The county, for example, uses 10 janitorial contractors, and only six of them have gone through the new criteria process. That means four contractors--who employ a quarter of the county's 80 contract custodians--are not monitored at all. SEIU organizers say they have found janitors working for the county who earn far less than $7.47 an hour, sometimes making less than the minimum wage.

"If Kieta believes that the average wage is around $7.50 an hour, then I don't think he has all the information," says Ward. "There's a problem with his monitoring and enforcement."

SEIU organizers, in fact, have done some monitoring of their own, sneaking into county buildings after hours to talk with cleaning crews about wages and benefits.
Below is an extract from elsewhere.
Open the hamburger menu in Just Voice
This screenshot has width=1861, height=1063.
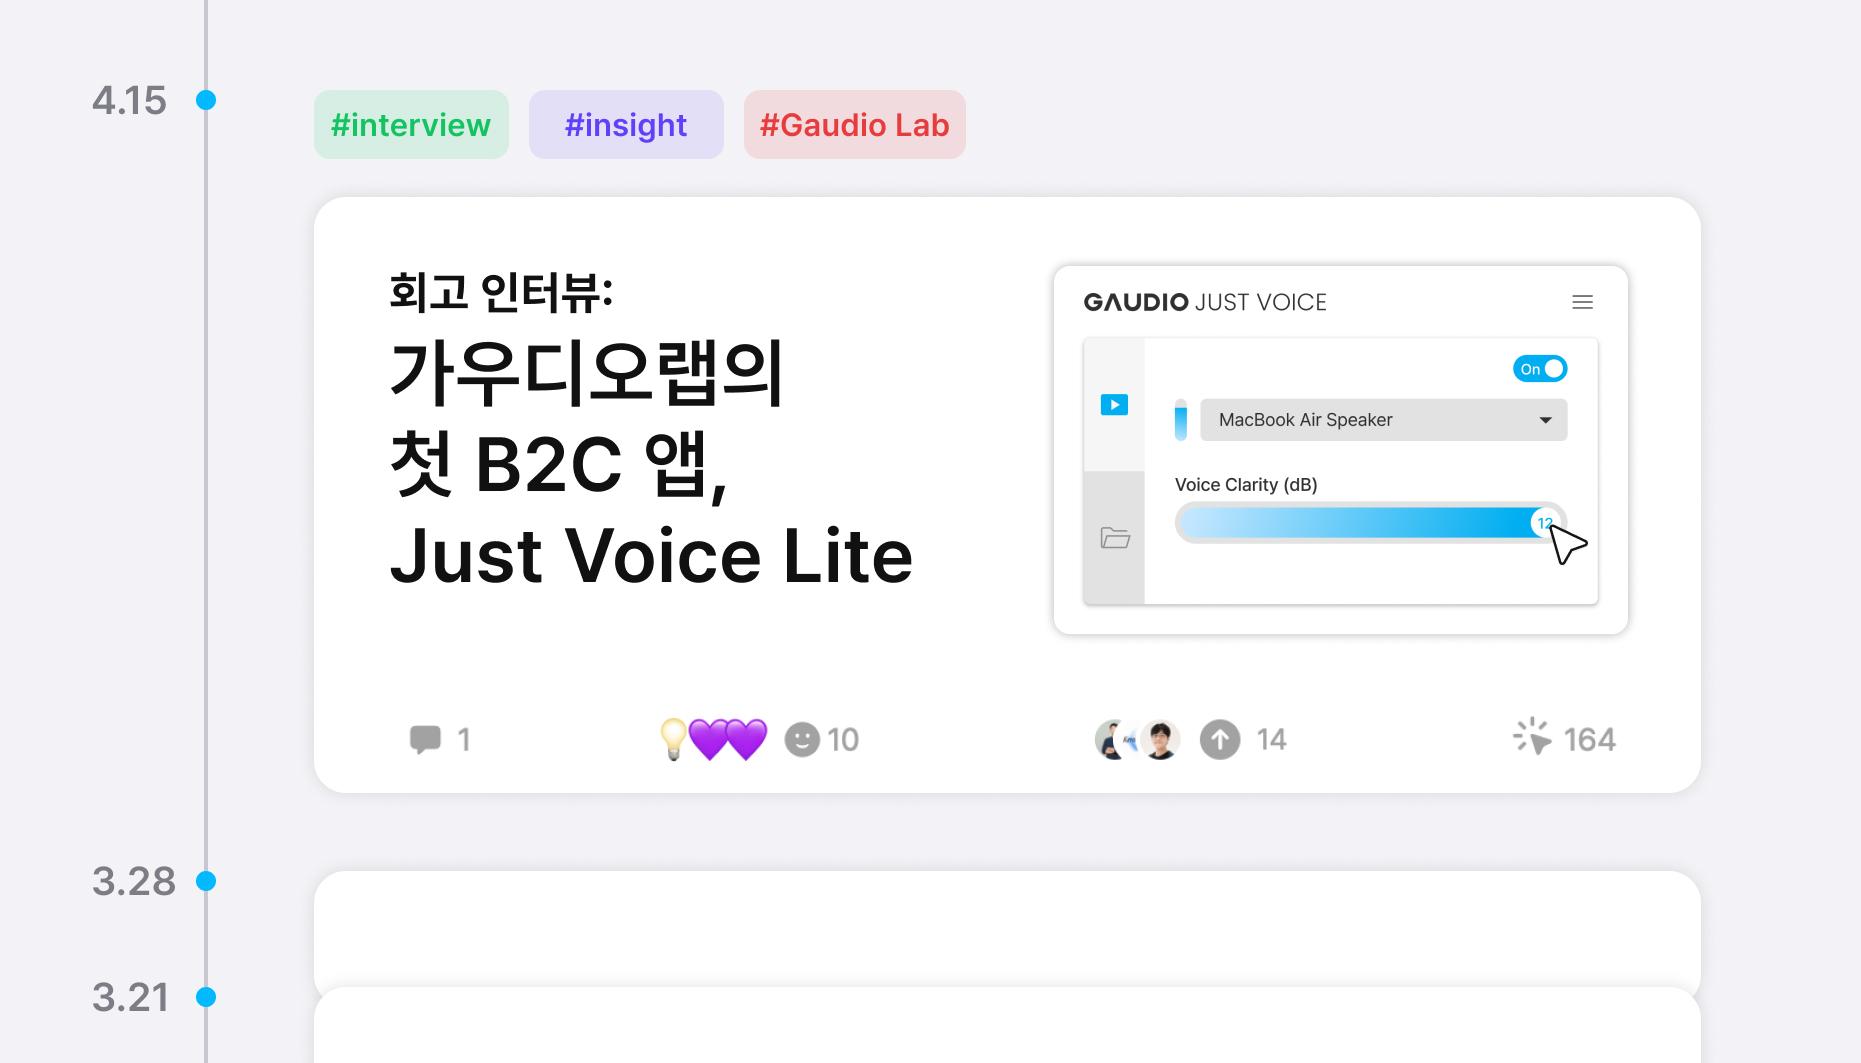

Organizers say they have made contact with at least 15 of the county's 80 custodial staffers, and the stories they've heard from these workers cast doubt on Kieta's rosy numbers.

 Roberto, for example, has worked for custodial contractor Oregon Pacific Corporation, mopping, vacuuming and scrubbing toilets in city and county buildings for 10 months. Speaking through an interpreter, the 33-year-old Mexican immigrant says he earns $56 for an eight-hour shift. He says, however, that his duties have increased to the point where he now often works 10 hours a day without any additional pay.

 Still wearing his Oregon Pacific work shirt from the night before, which sports the slogan "We're #1," he says he has never heard of the county's Living Wage and Benefit Project. That may be because Oregon Pacific, which employs roughly 5 percent of the county's custodians, is one of the four contractors that don't participate in the project.

County Commissioner Bev Stein says contractors such as Oregon Pacific are not part of the county's living wage program because their employees also clean city buildings; only companies that contract exclusively with Multnomah County were part of Living Wage and Benefits Project. "This worker doesn't have any benefits because he's not part of the program," Stein says.

 For critics, however, that's exactly the problem with the 3-year-old program. "It's still in pilot-project mode," says SEIU's Ward.

Roberto, in the meantime, continues to work five nights a week cleaning county and city buildings. He lives in a two-bedroom apartment off Northeast Sandy Boulevard with four other Mexican immigrants, sharing a room with his wife and child while two other adults sleep on couches in the main room.

 Ironically, his lack of health benefits has forced his family to use free county services like La Clinica de Buena Salud in Northeast Portland, taxing the county for its inability to make his employer provide coverage.

"What a joke," he says.

Asked what he'll do with the extra money if the $8-an-hour living wage ordinance is enacted, he says he'll save it. "You have to worry about saving," he says. "Who knows what's going to happen tomorrow."